Minoritas Belajar Bulan Ramadhan




Setiap momen lebaran memang sudah kuputuskan untuk melakukan refleksi diri atas kejadian yang saya lewati. Memang terdengar tidak umum , karena kok yang melakukan refleksi adalah orang yang tidak melakukan ibadah puasa itu sendiri. Saya harus kembali katakan, bahwa momen refleksi lebaran memang memiliki ketertarikan khusus untuk saya pribadi. Bukan ingin dilihat seperti pemikir kelas tinggi, namun inilah sifat penulis yang alami tanpa perlu untuk digali. Kuakui untuk tahun ini memang perjalanan momen lebaran cukup menaik turunkan hati, karena ternyata banyak hal yang terjadi tanpa mengucapkan permisi. Atas keputusan dari dalam diri, berikut beberapa pemikiran atas pembelajaran-pembelajaran saya di momen lebaran yang mungkin kalian rasakan lebih dari sebuah liburan.

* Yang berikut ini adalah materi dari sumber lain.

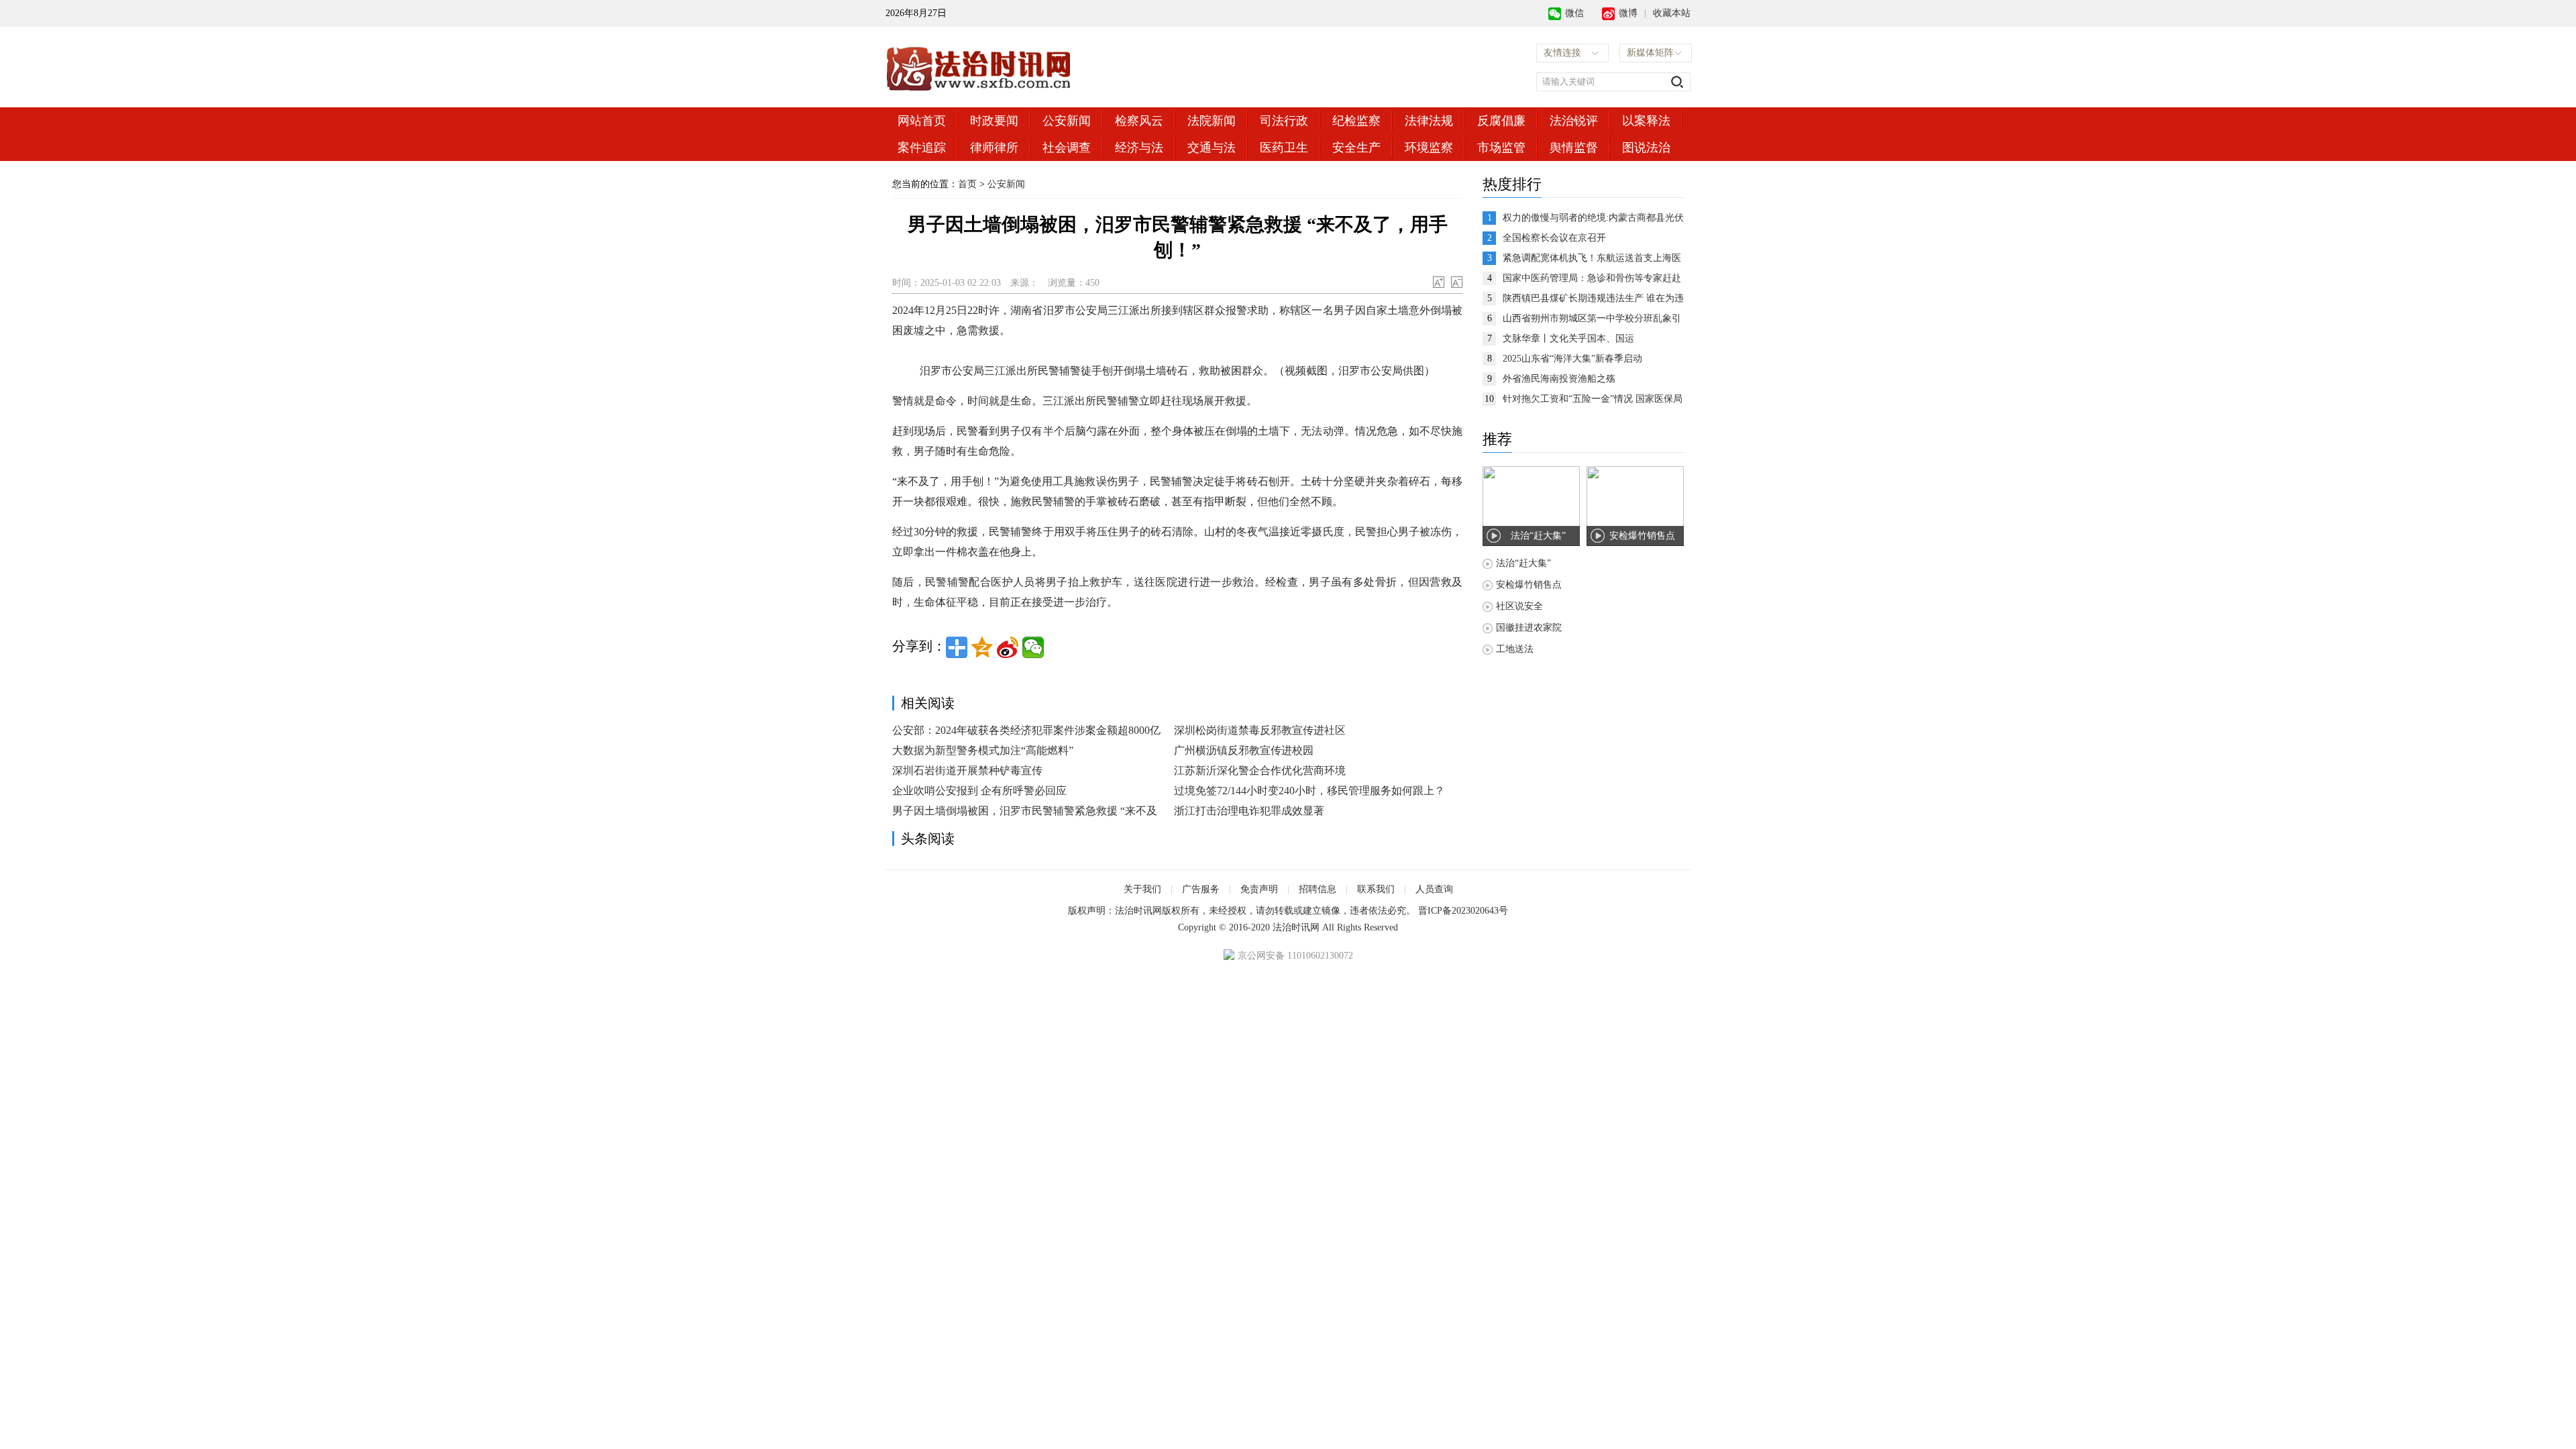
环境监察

            1. Menapaki Setiap Langkah Hingga Puncak Kemenangan


Dalam bulan ramadhan hingga lebaran ini, terkadang saya merasa ada bayangan kesulitan selama 30 hari di teman-teman saya, karena tetap harus berkegiatan penuh dengan kondisi menahan lapar dan haus. Di sisi lain, ternyata ada yang lebih sulit dibayangkan, karena ternyata teman-teman saya akan tetap teguh melangkah untuk puasa hingga hari kemenangan tiba. Dalam pikiran saya mengatakan bahwa satu bulan yang terasa singkat akan menjadi panjang karena ada momen puasa yang menghadirkan masa pasang surut yang terkadang mencoba menggoyahkan langkah kaki untuk terus berjalan tanpa rasa penyelesalan.

     Dapat dikatakan, bahwa setiap langkah hingga puncak kemenangan, merupakan proses pembelajaran yang  melatih diri akan jalan yang tidak mudah, namun akan indah pada akhir masanya. Lebih lagi, kemenangan di momen lebaran pun bukan didefinisikan seperti sebuah hal yang perlu disombongkan, melainkan sebuah perasaan syukur atas mampunya seorang individu untuk menjalani sebuah hakikat diri atas semua titipan yang diberikan Ilahi.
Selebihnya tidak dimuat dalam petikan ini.